Tiempo que gira en torno al tabaco o tabaco que viene a suplir el tedio de los baches muertos. Vistas así, de cerca, como si se les hiciera zoom, uno descubre que gran parte de las acciones que hacen al día a día estaban mediadas por una presencia insoslayable: el humo.

Una mentira: los primeros días son los peores. Verso. Puro verso. En realidad, y según mi experiencia, resultan los más ‘luminosos’. De golpe, uno se encuentra con el entusiasmo de comprobar que al final no era tan difícil dejar de fumar. Es más, casi que dicha verificación funciona como un incentivo para seguir adelante con el propósito.

«Cuando estás en el ojo del huracán no te das cuenta». Algo así fueron las palabras que me dijeron durante una conversación en la que estaba hablando sobre mi proceso. Y no se equivocaban. Lo peor recién estaba por venir.

Crisis de pareja, peleas familiares, suspender hasta próximo aviso dos prácticas tan arraigadas como la lectura y la escritura, distanciarse de aquellos lugares que uno frecuentaba, de aquellas dinámicas que básicamente estaban moldeadas por el humo, por su presencia, su preponderancia.

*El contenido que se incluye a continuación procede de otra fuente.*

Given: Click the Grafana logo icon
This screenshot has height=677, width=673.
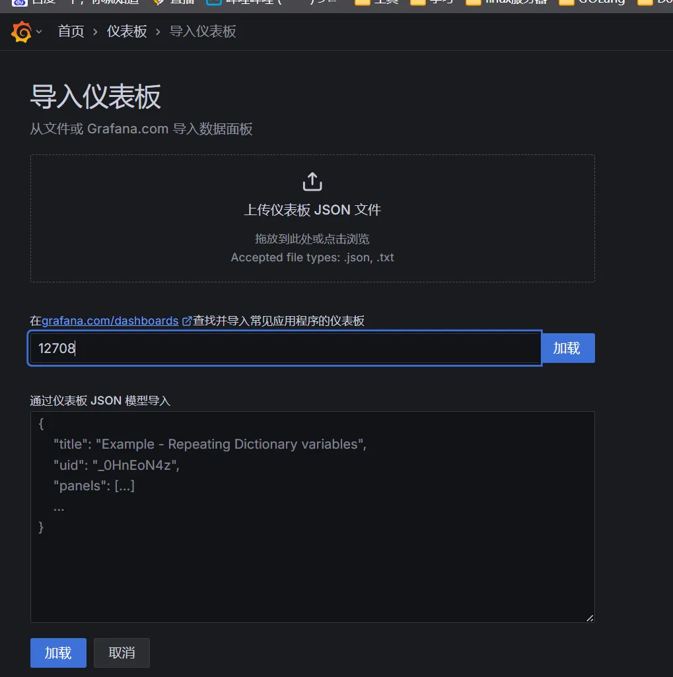Looking at the screenshot, I should point(21,32).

El dejar un hábito que, más o menos, en promedio, uno había hecho veinticinco veces por día a lo largo de más de seis mil quinientas jornadas, no resulta para nada gratuito, inocuo.

Una tarde cualquiera, a los dos meses de iniciado el proceso, me atravesó la sensación de no saber cómo administrar mi tiempo. De pronto, disponía de una cantidad de la que hasta entonces no había tenido registro. Podía colgarme a mirar por la ventana, sin ningún pensamiento en particular, tan solo sintiendo cómo el vacío —la falta— taladraba mi pecho. Entretanto, la angustia se proyectaba como una sombra unánime, y no me quedó más remedio que vérmelas cara a cara con el eje vacío-tiempo. No fue fácil. Nada fácil. Quien diga lo contrario, o miente o no sabe de lo que habla. Imagino que ese estado de ánimo debe ser una de las causas que explican por qué solo un pequeño porcentaje de aquellos que se proponen dejar de fumar consigue superar los tres meses. La mayor parte reincide.

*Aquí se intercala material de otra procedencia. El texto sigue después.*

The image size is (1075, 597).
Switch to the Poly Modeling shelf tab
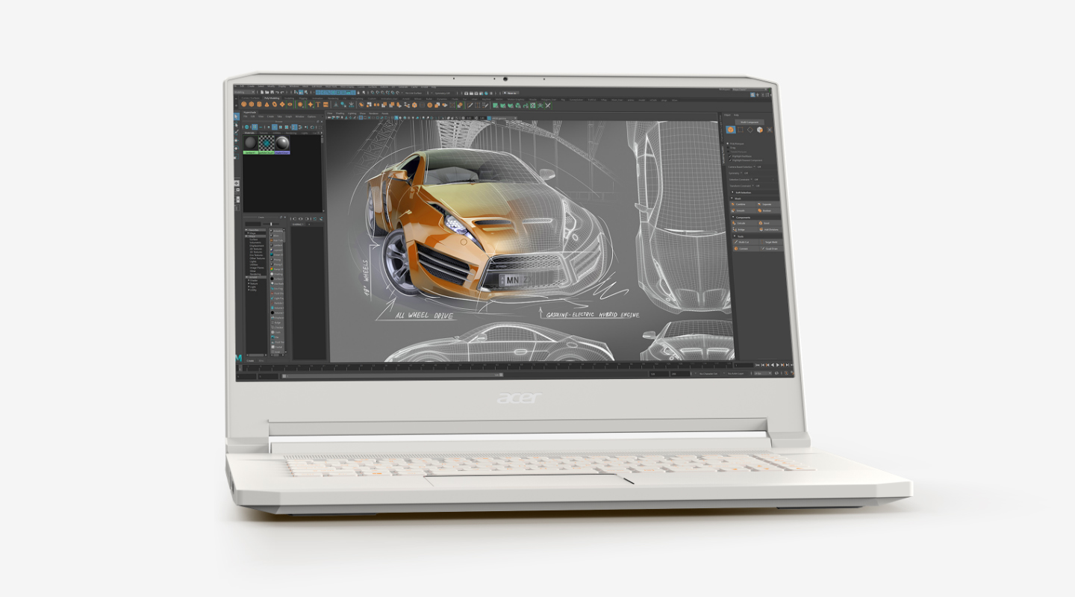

En medio de lo que sin duda ya era una crisis existencial, y a propósito del Poema de Gilgamesh, un amigo me dijo algo más o menos así: «una vez en el desierto, lo único que nos espera es la costa». ¿Qué me quiso decir? Que hay que atravesar el desierto. Un desierto, en este caso, más bien conjetural, formado exclusivamente por la idea de espacio-tiempo, pero no por abstracto menos real. Quizá, la experiencia del vicio (cualquier vicio) nos interpela acerca de nuestro paso por el mundo, acerca del misterio de la psicología de la vida. Estamos rodeados de adicciones para todos los gustos. Adicciones que, una vez que se acaban el placer o el alivio efímeros, solo proporcionan desconexión, remordimiento. Popularmente, al término se lo suele relacionar con el no hablar: a-dicción. Es decir, sin dicción.

Tardé más de un año y medio en dejar de sentirme un extraño en mi propio cuerpo. Como todo proceso, hubo momentos de mayor firmeza, de mayor coraje, y otros en los que trastabillé, en los que creía que era imposible aquello que me proponía. Sin embargo, poco a poco, con trabajo y voluntad y persistencia, pude alcanzar la costa, esa otra tierra de la que me había hablado mi amigo. Y recuperé la palabra, la dicción, y volví a escribir y a leer en voz alta y a relacionarme fluidamente con los demás y a reencauzar el canal de diálogo con Any. Y no solo recuperé la palabra, sino que, además, se volvió más clara, nítida, exenta de todo lo opaco que viene de la mano del humo.